Ее читают все. Отнюдь не только высшее общество, не только церковные иерархи и студенты духовных академий (о чем есть свидетельство профессора Московской Духовной академии П. С. Казанского: «Живо помню я, какое громадное впечатление произвела на нас эта книга. Живость языка, картинность образов, горячие чувства благочестия и самый внешний вид книги, напечатанной на хорошей бумаге и хорошим шрифтом, – были чем-то новым, небывалым до того времени. Заполучив книгу, мы не спали ночь, пока не прочли всю ее»), – ее читают и в народе. В. Н. Хитрово в книге «К Животворящему Гробу Господню», написанной от имени крестьянина Василия Никитича, пишет: «Прихожу я за книгами к отцу Иоанну, а он мне говорит: „Вот Вася, какую тебе книгу дам, вся Святая Земля описана, был там, говорит, г. Муравьев и всё, что видел, всё описал“. Взял я книгу да, кажись, в одну неделю всю ее прочитал, а прочитав, решил, что, долго не откладывая, пойду в Иерусалим».
Короче, книга А. Н. Муравьева становится документом эпохи не только для петербургской дворянской аудитории, не только для влиятельных людей из Синода или МИДа, но и для всей России. И с этой точки зрения неизвестно, что важнее – то, что Пушкин ее прочитал «с невольной завистью», или то, что «мальчик Вася» бегал за ней к сельскому батюшке и читал по вечерам эту книгу вслух по складам в своей семье.
Для Муравьева успех его первой книги стал сильнейшим стимулом последующего творчества. Через много лет, вспоминая свое первое путешествие на Восток и осмысливая его значение в своей творческой биографии, Муравьев скажет: «Щедрою рукою вознаградил меня Господь, ибо все, что я ни приобрел впоследствии, как в духовном, так и в вещественном, истекло для меня единственно из Иерусалима, и надо мною оправдались слова Евангелия: „Всяк, иже оставит дом, или братию имени Моего ради, сторицею приимет (Мф 19)“»[1].

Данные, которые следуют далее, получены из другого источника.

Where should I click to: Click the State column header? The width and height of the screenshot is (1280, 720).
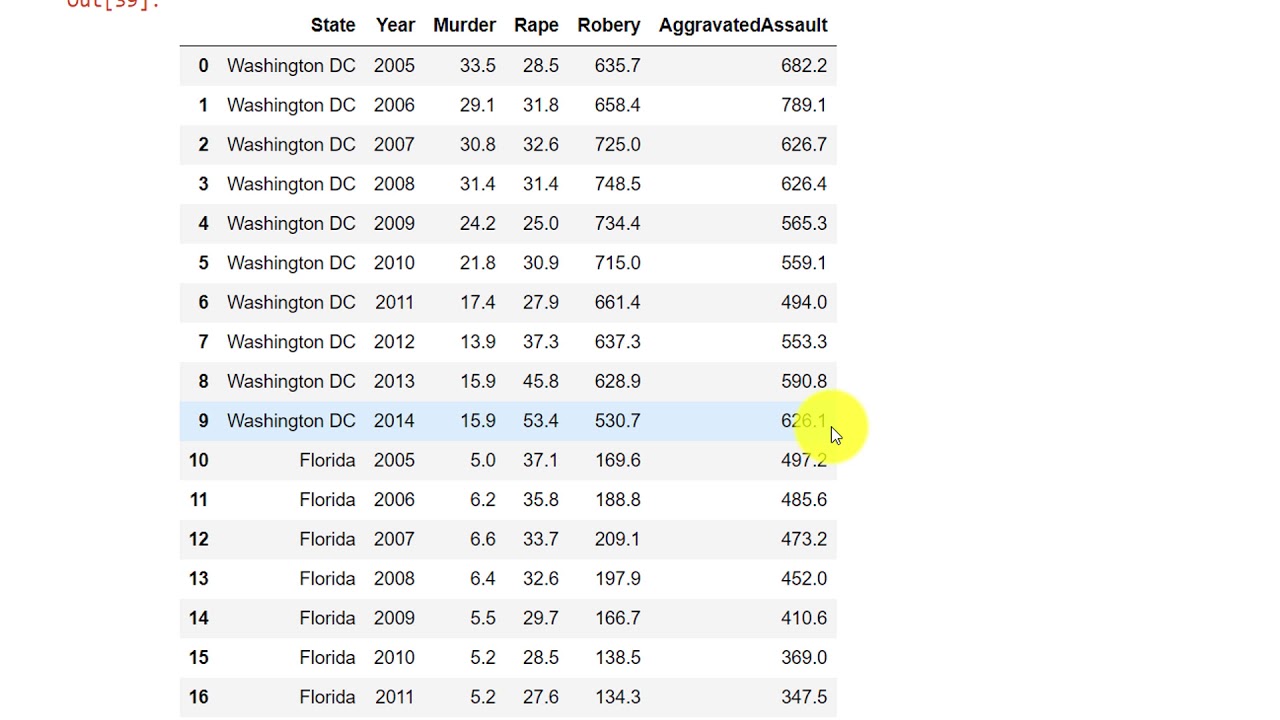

Приступая к новым работам, он твердо знал теперь, «куда ж нам плыть». Отблеск святых мест Палестины постоянно присутствовал в описаниях святынь и достопамятностей России, Афона, Кавказа. В предисловии к первому изданию «Путешествия по св. местам русским» (1836; эта книга тоже будет потом неоднократно переиздана, с дополнением все новых исхоженных и изъезженных паломником святых мест, храмов и монастырей) Муравьев писал: «Сие краткое описание некоторых обителей русских может отчасти служить продолжением моему путешествию ко святым местам, потому что в Палестине возникло во мне желание посетить их. Помню, как смутили меня иноки иерусалимские, когда в храме Святого Гроба начали расспрашивать у меня о Троицкой Лавре, и я должен был им признаться, что хотя родился в Москве, но никогда не видел сей родственной святыни, близкой сердцу каждого русского и знаменитой по всем странам. Тогда же дал я обещание сходить в Лавру по возвращении в отечество».